* [What is asked]
Which rows run from the line with "Task: Click the Restart" to the line with "Action: [x=71, y=211]"? Quote those lines word for word, both end lines included, and nothing else.

* [Data supplied]
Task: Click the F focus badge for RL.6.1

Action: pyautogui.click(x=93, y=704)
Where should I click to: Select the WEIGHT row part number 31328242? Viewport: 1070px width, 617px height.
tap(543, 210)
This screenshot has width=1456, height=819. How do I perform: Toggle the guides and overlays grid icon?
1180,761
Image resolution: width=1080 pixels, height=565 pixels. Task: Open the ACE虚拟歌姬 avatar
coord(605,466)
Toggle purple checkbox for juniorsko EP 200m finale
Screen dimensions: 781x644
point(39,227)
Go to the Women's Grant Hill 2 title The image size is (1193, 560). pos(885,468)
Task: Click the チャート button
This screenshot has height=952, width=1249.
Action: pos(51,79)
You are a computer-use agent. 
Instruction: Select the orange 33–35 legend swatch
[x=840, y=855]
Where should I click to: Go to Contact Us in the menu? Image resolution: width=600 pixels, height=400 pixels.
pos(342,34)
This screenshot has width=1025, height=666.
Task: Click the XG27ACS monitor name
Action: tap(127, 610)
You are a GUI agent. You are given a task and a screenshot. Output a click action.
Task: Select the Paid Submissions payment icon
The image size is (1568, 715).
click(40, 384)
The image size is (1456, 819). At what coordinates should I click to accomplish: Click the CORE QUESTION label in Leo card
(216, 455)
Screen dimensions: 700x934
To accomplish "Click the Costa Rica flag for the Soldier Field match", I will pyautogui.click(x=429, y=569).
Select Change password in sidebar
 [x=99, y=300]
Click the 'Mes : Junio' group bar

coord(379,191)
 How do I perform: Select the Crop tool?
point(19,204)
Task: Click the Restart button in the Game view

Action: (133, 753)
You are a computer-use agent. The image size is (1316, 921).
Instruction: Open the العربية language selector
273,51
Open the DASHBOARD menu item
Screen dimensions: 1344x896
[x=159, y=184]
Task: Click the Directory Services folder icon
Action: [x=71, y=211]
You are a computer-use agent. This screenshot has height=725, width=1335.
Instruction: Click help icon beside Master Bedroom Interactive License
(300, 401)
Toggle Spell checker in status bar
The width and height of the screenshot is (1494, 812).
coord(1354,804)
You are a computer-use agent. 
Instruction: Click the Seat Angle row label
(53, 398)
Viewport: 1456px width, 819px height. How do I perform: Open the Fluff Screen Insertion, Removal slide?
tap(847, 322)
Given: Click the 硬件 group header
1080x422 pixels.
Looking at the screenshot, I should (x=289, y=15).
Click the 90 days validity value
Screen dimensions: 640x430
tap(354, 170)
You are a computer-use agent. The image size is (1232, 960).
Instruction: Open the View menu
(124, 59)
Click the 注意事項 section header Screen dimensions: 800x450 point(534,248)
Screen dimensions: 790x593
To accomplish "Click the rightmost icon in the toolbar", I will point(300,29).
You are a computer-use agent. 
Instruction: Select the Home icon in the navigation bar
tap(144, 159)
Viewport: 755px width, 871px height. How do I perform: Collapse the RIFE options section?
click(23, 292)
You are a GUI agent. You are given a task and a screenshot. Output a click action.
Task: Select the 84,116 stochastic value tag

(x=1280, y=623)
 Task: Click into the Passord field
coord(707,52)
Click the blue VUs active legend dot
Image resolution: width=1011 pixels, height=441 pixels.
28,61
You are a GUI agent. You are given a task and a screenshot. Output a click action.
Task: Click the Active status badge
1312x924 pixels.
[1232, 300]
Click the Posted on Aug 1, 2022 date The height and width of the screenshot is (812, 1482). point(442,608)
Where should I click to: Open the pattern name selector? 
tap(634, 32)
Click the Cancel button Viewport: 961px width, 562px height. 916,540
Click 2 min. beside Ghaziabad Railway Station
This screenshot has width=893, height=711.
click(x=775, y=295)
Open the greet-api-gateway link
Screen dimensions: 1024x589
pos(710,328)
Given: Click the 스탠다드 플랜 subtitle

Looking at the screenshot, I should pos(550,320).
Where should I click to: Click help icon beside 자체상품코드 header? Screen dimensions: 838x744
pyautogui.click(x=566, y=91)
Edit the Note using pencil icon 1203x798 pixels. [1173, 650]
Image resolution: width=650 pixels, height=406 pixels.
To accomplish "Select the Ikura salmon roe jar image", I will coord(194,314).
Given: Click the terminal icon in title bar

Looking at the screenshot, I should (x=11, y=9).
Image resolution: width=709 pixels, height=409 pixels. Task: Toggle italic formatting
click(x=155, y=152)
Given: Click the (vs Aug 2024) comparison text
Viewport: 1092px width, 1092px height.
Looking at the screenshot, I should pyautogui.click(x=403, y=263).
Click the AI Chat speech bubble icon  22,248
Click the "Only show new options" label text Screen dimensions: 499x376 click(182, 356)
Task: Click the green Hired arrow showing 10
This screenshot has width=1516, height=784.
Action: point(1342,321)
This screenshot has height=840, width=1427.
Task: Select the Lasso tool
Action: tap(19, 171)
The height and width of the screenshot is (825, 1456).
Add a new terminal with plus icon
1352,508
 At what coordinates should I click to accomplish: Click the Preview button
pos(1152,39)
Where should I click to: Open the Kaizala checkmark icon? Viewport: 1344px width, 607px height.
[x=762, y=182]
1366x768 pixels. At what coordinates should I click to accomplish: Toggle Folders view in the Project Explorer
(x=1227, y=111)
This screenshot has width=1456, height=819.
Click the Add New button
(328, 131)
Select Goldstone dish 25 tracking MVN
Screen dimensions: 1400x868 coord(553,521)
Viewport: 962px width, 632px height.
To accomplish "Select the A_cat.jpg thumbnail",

* [Completed task]
Task: Click the Restart button in the Game view

Action: (133, 753)
You are a computer-use agent. The image size is (1316, 921).
Instruction: Open the العربية language selector
273,51
Open the DASHBOARD menu item
Screen dimensions: 1344x896
[x=159, y=184]
Task: Click the Directory Services folder icon
Action: [x=71, y=211]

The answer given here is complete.